Passage shown:

>>

Pevia v. Moyer

Decision Date01 April 2022
Docket NumberCivil Action DLB-19-327
PartiesDONALD R. PEVIA, Plaintiff, v. STEPHEN T. MOYER, et al., Defendants.
CourtU.S. District Court — District of Maryland

DONALD R. PEVIA, Plaintiff,

STEPHEN T. MOYER, et al., Defendants.

Civil Action No. DLB-19-327

United States District Court, D. Maryland

April 1, 2022


Deborah L. Boardman United States District Judge.

Prison officials at maximum-security state prison North Branch Correctional Institution (“NBCI”) denied the request of maximum-security state prisoner Donald R. Pevia, a member of the Native American Faith Group (“NAFG”), to participate in an NAFG sweat lodge ceremony, which Pevia claims his religious beliefs require him to attend. Pevia, proceeding pro se, filed suit against numerous state and NBCI prison officials under 42 U.S.C. § 1983 and the Religious Land Use and Institutional Persons Act (“RLUIPA”), 42 U.S.C. §§ 2000cc et seq. He alleges that the state and prison officials are violating his free exercise right under the First Amendment by denying him access to a sweat lodge and that he is entitled to damages for the violation under § 1983. He also alleges the Maryland Department of Public Safety and Correctional Services (“DPSCS”) policy categorically prohibiting maximum-security inmates like him from participating in sweat lodge ceremonies violates RLUIPA, under which he seeks declaratory and injunctive relief.

Since Pevia filed his complaint on February 1, 2019, this case has taken several turns. The Court previously granted summary judgment to four defendants, leaving a § 1983 claim against former DPSCS Secretary Stephen T. Moyer, former Commissioner of Correction Wayne Hill, NBCI Warden Bishop, and NBCI Assistant Warden Nines in their individual capacities, and an


RLUIPA claim against them in their official capacities. Pevia v. Hogan, 443 F.Supp.3d 612, 630 (D. Md. 2020). The Court appointed Pevia counsel, and the parties engaged in discovery. After the close of discovery, defendants filed a motion to dismiss or, in the alternative, motion for summary judgment on Pevia's claims. ECF 56 & 56-1 (supporting memorandum). Plaintiff filed an opposition. ECF 61. Defendants filed a reply, and plaintiff filed two surreplies. ECF 64, 65-1, 67.[1]

In January 2022, while the motion was pending, it came to the Court's attention that DPSCS recently had transferred Pevia from NBCI to Jessup Correctional Institution (“JCI”). In light of this transfer and the parties' focus on the facts specific to Pevia's access to a sweat lodge at NBCI, the Court ordered the parties to state their positions as to whether plaintiff's transfer mooted his claim for injunctive and declaratory relief under RLUIPA. ECF 72. After reviewing the parties' positions, ECF 73, the Court held a conference call with counsel on February 10, 2022. During the call, the Court held that the prison transfer did not moot the RLUIPA claim because, even though Pevia had been transferred from one prison to another, he still was classified as a maximum-security inmate and still was subjected to the same statewide policy he challenged that categorically prohibited maximum-security inmates from participating in sweat lodge ceremonies.

<<

Extracted material:
>>

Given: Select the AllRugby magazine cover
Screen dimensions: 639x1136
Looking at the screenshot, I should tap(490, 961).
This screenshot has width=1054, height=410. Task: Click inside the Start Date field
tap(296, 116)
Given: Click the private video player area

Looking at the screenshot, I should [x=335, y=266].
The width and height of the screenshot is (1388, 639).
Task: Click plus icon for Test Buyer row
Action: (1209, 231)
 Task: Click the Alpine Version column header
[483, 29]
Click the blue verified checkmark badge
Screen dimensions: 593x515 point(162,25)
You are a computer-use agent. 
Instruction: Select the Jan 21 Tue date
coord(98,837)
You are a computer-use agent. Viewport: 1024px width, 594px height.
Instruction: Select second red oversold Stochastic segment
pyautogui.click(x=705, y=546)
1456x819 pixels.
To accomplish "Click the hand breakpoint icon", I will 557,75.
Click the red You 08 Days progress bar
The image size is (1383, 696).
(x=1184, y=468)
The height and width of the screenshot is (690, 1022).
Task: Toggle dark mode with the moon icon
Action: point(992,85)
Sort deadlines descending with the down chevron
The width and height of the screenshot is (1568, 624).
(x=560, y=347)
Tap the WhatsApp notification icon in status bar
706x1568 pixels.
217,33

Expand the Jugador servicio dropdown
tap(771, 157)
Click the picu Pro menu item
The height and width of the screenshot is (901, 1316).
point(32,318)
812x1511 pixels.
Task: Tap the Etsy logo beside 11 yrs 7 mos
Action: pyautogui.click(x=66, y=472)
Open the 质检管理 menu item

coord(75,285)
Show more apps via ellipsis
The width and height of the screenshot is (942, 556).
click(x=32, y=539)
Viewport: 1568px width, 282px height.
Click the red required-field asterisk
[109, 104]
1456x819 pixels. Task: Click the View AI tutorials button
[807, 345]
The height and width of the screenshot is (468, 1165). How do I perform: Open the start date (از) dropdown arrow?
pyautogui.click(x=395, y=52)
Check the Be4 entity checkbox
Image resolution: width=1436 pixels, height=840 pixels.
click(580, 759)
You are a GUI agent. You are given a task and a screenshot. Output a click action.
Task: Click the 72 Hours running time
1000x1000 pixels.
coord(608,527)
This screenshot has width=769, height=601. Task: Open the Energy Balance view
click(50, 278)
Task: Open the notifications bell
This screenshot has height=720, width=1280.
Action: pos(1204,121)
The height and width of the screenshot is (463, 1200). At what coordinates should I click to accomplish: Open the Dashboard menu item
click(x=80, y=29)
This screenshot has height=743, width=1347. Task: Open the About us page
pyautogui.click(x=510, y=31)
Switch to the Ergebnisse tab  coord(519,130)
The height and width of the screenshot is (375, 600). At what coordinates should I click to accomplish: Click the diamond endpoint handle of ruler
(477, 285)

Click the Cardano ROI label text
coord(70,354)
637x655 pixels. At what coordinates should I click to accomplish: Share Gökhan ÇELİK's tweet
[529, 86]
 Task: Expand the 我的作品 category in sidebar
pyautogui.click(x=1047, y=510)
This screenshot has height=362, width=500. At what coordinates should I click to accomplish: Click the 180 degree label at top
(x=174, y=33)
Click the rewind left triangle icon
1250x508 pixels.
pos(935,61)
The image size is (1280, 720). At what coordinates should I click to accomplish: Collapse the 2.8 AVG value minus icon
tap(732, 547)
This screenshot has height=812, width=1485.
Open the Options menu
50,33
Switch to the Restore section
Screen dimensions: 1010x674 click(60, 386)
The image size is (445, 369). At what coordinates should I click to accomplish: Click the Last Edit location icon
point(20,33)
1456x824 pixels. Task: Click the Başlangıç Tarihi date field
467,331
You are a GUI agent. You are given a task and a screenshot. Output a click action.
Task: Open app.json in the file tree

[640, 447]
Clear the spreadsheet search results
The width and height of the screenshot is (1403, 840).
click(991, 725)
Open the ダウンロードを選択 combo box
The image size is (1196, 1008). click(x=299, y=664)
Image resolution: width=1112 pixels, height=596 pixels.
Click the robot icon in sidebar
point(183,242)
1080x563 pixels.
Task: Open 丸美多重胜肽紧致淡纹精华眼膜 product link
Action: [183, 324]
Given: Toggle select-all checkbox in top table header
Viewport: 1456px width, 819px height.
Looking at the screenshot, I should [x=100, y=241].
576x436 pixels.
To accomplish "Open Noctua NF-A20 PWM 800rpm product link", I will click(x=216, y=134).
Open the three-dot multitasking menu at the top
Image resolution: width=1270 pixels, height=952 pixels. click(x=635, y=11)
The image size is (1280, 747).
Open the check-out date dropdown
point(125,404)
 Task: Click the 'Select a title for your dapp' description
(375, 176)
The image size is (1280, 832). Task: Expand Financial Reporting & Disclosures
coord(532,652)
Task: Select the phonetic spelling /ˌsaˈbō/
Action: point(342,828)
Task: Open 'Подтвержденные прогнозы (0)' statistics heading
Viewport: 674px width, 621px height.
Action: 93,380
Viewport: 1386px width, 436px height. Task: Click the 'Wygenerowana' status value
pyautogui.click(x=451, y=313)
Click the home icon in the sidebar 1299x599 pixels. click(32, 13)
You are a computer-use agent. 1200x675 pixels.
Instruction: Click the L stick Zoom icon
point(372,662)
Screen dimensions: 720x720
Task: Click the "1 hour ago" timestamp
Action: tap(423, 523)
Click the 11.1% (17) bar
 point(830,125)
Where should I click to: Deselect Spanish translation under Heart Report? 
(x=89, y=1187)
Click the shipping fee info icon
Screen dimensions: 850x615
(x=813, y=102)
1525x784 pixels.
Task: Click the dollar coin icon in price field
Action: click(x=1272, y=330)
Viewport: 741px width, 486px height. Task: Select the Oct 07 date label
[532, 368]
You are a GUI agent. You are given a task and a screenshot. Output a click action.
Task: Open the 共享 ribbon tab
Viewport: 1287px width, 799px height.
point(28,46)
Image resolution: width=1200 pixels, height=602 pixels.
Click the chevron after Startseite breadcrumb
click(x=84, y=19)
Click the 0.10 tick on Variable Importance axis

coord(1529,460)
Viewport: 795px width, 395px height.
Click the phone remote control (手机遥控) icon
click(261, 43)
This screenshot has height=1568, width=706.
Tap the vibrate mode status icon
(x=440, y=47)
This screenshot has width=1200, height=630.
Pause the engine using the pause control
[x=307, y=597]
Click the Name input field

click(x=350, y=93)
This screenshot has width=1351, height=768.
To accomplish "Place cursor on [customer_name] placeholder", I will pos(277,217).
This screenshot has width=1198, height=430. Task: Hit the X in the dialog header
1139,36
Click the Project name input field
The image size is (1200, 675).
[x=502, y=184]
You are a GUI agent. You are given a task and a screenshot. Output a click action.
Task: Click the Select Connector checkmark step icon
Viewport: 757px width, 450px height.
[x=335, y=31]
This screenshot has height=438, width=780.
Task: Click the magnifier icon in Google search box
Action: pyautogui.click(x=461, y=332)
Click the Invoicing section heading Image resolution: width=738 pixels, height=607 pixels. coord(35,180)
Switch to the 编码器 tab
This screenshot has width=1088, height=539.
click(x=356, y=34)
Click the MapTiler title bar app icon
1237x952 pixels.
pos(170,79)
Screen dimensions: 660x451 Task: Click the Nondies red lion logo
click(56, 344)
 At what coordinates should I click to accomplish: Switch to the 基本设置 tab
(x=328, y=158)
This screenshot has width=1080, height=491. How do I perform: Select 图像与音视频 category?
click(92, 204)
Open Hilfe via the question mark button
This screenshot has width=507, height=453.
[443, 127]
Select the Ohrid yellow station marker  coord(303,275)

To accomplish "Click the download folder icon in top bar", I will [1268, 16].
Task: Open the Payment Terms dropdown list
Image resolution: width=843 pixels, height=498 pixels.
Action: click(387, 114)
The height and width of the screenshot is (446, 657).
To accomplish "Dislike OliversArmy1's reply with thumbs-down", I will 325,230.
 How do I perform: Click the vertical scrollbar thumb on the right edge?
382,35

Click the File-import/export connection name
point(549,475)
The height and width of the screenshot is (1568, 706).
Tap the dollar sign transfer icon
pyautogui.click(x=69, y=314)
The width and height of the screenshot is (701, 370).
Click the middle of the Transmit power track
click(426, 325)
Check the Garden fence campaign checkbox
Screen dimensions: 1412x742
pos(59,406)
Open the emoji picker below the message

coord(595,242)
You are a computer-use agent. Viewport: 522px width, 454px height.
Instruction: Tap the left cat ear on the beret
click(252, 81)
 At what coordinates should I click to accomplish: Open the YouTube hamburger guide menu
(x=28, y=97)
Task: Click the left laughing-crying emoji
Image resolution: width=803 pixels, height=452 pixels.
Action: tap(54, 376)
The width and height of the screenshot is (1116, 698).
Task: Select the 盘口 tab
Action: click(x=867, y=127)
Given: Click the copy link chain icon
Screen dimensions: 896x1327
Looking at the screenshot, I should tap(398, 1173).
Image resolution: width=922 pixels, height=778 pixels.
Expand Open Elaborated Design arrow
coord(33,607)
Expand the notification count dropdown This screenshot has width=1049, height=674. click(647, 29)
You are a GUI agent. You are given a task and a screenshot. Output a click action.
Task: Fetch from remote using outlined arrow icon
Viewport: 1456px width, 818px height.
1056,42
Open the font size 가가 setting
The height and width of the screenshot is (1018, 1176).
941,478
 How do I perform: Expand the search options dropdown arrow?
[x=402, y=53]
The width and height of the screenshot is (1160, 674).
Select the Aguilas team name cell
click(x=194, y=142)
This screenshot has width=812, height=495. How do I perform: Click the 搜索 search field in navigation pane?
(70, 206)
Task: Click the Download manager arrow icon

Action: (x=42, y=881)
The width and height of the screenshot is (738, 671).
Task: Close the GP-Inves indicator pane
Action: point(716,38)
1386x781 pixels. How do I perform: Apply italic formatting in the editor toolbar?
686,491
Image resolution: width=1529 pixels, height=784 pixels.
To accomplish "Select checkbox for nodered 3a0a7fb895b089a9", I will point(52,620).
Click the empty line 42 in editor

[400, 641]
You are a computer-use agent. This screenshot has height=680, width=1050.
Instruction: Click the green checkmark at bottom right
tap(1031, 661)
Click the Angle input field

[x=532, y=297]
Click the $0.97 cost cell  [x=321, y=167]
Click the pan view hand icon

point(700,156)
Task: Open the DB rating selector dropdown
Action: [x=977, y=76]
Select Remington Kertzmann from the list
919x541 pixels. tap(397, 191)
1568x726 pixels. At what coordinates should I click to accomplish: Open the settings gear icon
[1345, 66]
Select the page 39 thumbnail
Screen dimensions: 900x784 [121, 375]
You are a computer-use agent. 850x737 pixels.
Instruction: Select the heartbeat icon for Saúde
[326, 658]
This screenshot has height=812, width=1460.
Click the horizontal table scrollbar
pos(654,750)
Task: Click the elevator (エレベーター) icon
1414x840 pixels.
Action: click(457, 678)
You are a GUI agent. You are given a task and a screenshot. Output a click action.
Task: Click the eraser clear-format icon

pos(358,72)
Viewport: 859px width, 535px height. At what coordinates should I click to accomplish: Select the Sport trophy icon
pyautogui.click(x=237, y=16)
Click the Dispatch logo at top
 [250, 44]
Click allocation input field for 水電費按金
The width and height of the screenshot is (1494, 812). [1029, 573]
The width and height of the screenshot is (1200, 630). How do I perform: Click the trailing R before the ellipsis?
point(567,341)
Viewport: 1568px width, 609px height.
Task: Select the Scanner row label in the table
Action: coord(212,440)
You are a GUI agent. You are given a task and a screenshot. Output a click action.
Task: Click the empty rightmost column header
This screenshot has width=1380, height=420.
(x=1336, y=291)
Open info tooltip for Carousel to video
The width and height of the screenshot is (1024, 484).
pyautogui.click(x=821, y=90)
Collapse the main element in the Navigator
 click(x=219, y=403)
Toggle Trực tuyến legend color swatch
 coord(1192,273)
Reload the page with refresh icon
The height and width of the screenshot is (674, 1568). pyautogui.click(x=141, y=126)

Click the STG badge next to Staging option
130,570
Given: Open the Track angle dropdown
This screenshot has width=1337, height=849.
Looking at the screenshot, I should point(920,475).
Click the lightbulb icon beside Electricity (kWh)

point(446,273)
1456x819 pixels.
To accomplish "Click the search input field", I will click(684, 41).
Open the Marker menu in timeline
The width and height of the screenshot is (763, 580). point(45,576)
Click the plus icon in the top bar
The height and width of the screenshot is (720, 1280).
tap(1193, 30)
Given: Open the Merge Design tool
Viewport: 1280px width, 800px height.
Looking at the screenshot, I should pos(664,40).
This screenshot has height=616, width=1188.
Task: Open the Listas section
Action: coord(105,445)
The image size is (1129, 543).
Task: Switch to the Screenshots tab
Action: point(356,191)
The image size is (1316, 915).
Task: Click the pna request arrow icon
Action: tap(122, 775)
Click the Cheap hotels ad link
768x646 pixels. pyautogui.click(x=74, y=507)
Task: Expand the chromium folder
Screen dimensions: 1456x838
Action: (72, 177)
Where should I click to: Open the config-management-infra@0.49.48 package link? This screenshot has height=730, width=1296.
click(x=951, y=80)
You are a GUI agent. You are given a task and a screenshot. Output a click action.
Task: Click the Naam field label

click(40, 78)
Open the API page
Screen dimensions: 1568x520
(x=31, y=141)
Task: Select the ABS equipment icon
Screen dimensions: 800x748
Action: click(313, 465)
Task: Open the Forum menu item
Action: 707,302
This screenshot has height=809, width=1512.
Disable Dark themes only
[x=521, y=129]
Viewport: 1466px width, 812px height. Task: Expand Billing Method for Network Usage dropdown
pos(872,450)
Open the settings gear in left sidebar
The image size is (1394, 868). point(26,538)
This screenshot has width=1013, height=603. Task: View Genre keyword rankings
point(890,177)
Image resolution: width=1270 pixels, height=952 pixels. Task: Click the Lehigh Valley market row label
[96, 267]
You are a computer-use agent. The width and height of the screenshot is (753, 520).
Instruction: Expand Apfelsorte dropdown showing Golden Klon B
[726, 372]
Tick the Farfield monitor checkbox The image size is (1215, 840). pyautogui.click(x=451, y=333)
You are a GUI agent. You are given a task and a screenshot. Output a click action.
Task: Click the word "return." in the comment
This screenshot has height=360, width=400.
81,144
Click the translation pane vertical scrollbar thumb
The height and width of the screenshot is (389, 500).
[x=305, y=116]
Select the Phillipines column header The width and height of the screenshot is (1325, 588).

<<

What to do:
• A. In the Pevia v. Moyer opinion, on what date did Pevia file his complaint?
• B. Please write a continuation of the Pevia v. Moyer opinion, picking up after its final sentence.
The listing above can be left aside.

Expected outputs:
• A. February 1, 2019.

• B.
On February 21, 2022, DPSCS rescinded the challenged policy. ECF 83-3; ECF 85-1, at 1. The categorical ban on maximum-security inmate participation in sweat lodge ceremonies has been replaced with a policy that states prison officials “may prohibit on a case by case basis, an offender's participation in a congregate service if the offender demonstrates or is known to


demonstrate dangerous, violent, or other characteristics that pose a serious threat to life, property, self, staff, other offenders, or facility security.” ECF 83-3, at 3. DPSCS Director of Policy and Regulations Elizabeth Bartholomew explained the policy change and the new policy in a declaration submitted to the Court:

Effective February 21, 2022, DPSCS no longer prohibits access to Native American religious sweat lodge ceremonies solely on the grounds of an inmate's security classification. The policy to exclude maximum-security inmates from sweat lodge ceremonies that appears in the March 20, 2017, edition of OPS.140.0002-DPSCS Religious Services Manual, has been rescinded and replaced with a policy change notice OPS.140.0002- Religious Services Manual Change Notice # 2022-01
Under Change Notice # 2022-01, correctional administrators are permitted to restrict the access of offenders to participate in congregate worship services only if there is a safety or security reason to do so. Specifically, inmates placed in special confinement housing (e.g., administrative or disciplinary segregation, protective custody, quarantine, or other documented reasons) are not permitted to participate in congregate activities with inmates in general population. OPS.140.0002 §.07(8)(a). See attached. Furthermore, an inmate's assessed security classification as maximum security does not preclude the inmate's being assigned to general population housing within a maximum-security facility and, therefore, able to participate in a congregate service with other general population inmates.

ECF 83-3, ¶¶ 3-4. In light of the policy rescission, the parties were asked to advise the Court whether the RLUIPA claim was now moot or whether it remained a live claim under the voluntary cessation exception to the mootness doctrine. ECF 82.

Defendants argue the RLUIPA claim is mooted by the policy recission and that the voluntary cessation exception does not apply. In support of this position, they submitted a second declaration from Director Bartholomew in which she stated:

A Change Notice is considered a permanent change to a Directive or Manual and must be incorporated into any new published version, unless there is a lawful reason not to incorporate the changes. DPSCS directives and manuals do not change until there is a specific programmatic or lawful reason to change them.

ECF 85-1, ¶ 4.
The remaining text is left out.